◆ Task goal:
Keep to the lines from the one with "Siyaset (190, 43)" through the end of the data, and write them out exactly.

Dataset entries:
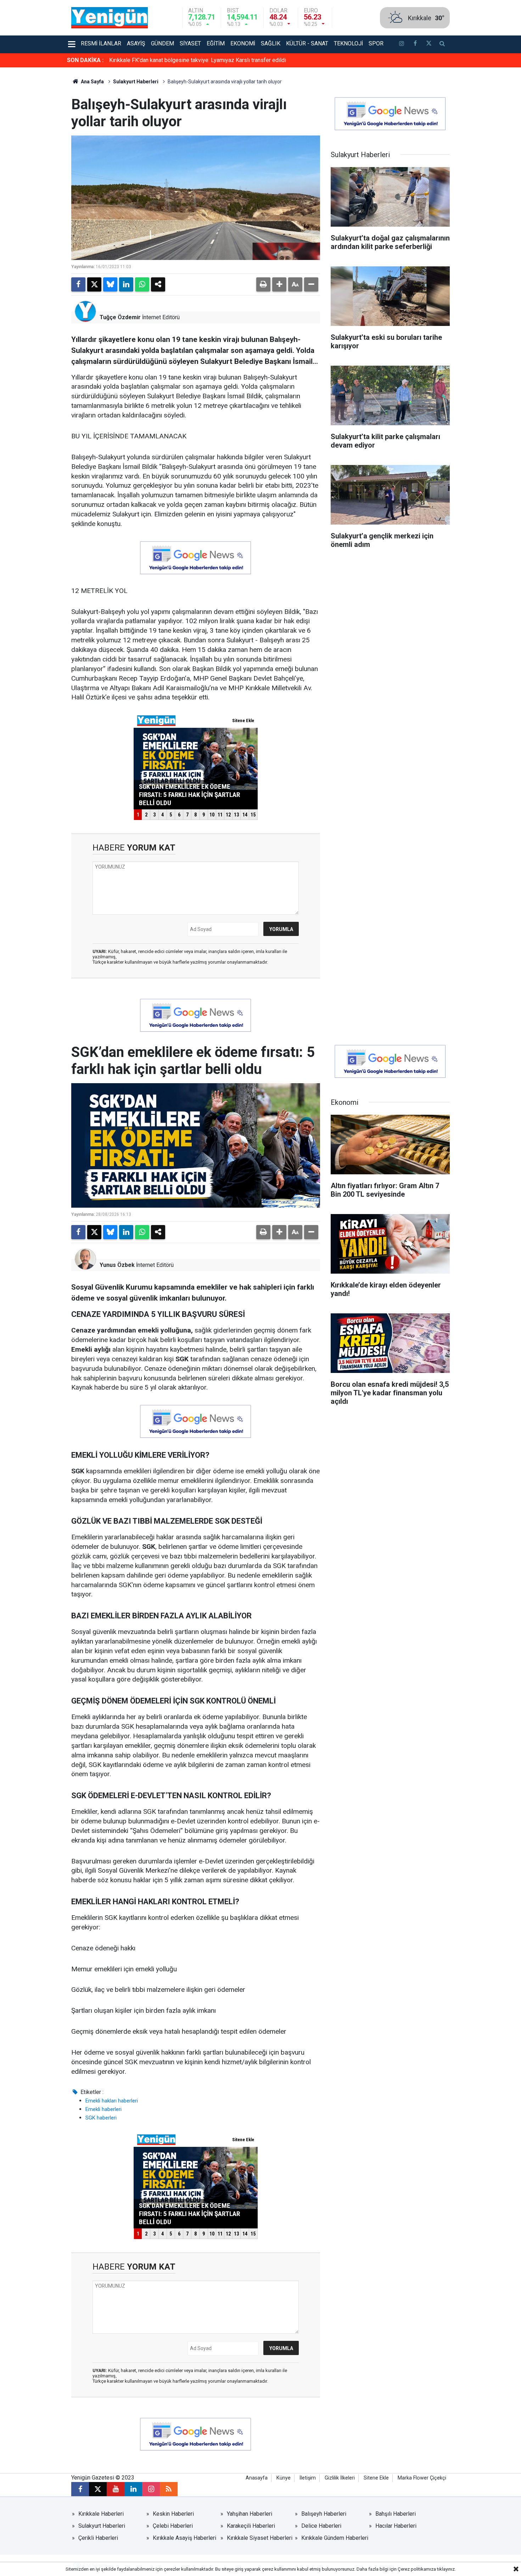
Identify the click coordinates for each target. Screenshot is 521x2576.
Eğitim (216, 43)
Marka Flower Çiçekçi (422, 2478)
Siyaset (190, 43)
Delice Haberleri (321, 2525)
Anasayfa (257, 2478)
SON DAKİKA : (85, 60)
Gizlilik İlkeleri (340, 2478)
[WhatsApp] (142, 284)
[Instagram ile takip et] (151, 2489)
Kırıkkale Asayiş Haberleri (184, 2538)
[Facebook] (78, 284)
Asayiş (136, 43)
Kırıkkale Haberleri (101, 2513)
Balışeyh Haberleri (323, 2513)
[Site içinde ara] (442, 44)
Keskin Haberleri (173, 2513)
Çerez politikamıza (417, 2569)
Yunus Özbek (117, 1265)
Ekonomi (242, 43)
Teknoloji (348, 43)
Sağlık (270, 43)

◆ Answer space:
Siyaset (190, 43)
Delice Haberleri (321, 2525)
Anasayfa (257, 2478)
SON DAKİKA : (85, 60)
Gizlilik İlkeleri (340, 2478)
[WhatsApp] (142, 284)
[Instagram ile takip et] (151, 2489)
Kırıkkale Asayiş Haberleri (184, 2538)
[Facebook] (78, 284)
Asayiş (136, 43)
Kırıkkale Haberleri (101, 2513)
Balışeyh Haberleri (323, 2513)
[Site içinde ara] (442, 44)
Keskin Haberleri (173, 2513)
Çerez politikamıza (417, 2569)
Yunus Özbek (117, 1265)
Ekonomi (242, 43)
Teknoloji (348, 43)
Sağlık (270, 43)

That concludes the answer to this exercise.